The Amazon Security Lake S3 bucket that is provided when you create your custom resource is created in your AWS account. You can configure a data retention policy to automatically delete data after a period of time. This can be achieved through a S3 Lifecycle expiration rule. See S3 - Managing your storage lifecycle to learn how to configure this.

Troubleshooting

Expand to view troubleshooting information
To troubleshoot this integration you can monitor the CloudWatch logs for two Lambda functions. The first Lambda function is responsible for the initial setup during the CloudFormation deployment. The second Lambda function transforms Lacework security alerts to the [OCSF](https://schema.ocsf.io/) security findings for Amazon Security Lake. For additional assistance, contact your Lacework support contact or use the Lacework Support link above.

Initial Setup Troubleshooting

Some initial set up during the CloudFormation deployment is handled by a Lambda function stack-name-LaceworkAmazonSecurityLakeSetupFunction-xxxx. Specifically, it configures the Alert Channel and Alert Rules that are required to send Lacework Security Alerts to the second Lambda function for transformation into OCSF for Amazon Security Lake.

To investigate any issues, complete the following steps:

  1. Go to Lambda in your AWS management console.
  2. Find the Lambda function with the name stack-name-LaceworkAmazonSecurityLakeSetupFunction-xxxx.
  3. Click the Monitor tab.
  4. Click View logs in CloudWatch to launch CloudWatch into a new tab.
  5. View the Log stream debug for errors.

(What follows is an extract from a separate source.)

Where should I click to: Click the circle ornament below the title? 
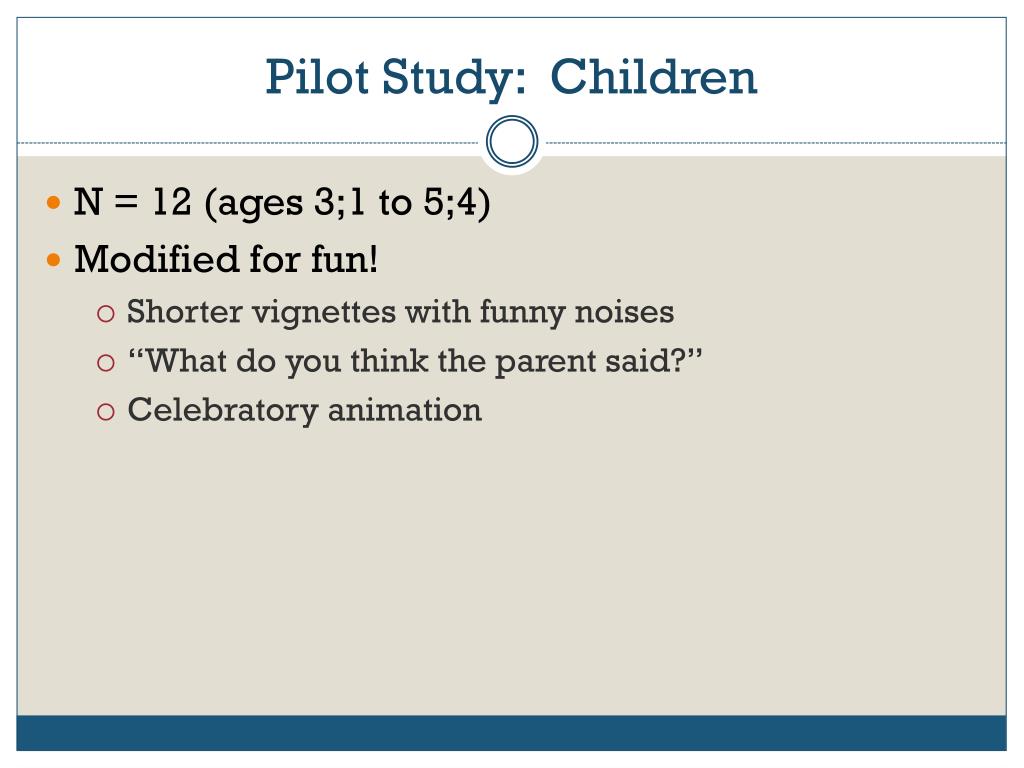(512, 142)
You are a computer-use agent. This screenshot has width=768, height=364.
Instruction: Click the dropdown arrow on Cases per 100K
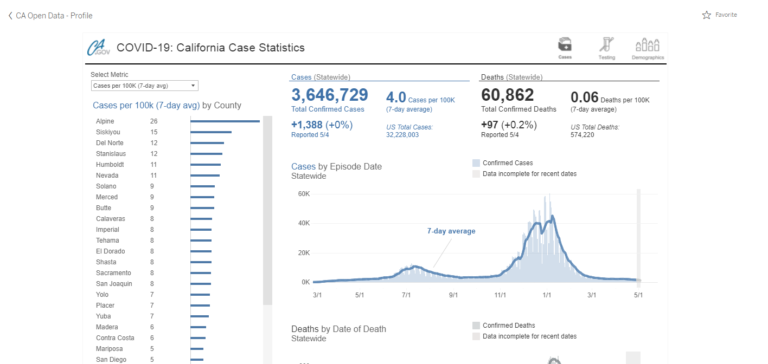[x=193, y=86]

Security Findings Event Troubleshooting

If there are issues with Lacework Security Alerts being transformed to OCSF for Amazon Security Lake, investigate the Lambda function stack-name-LaceworkEventSetupFunction-xxxx. It transforms Lacework Security alerts into OCSF Security Findings format and delivers these in Parquet file format to the Amazon Security Lake S3 bucket. To investigate any issues, use the following steps:

  1. Go to Lambda in your AWS management console.
  2. Find the Lambda function with the name stack-name-LaceworkAmazonSecurityLakeEventFunction-xxxx.
  3. Click the Monitor tab.
  4. Click View logs in CloudWatch to launch CloudWatch into a new tab.
  5. View the Log stream debug for errors.

Updates

Updates to the integration including updates due to OCSF schema changes are provided through CloudFormation template updates. This may upgrade architecture and the Lambda functions.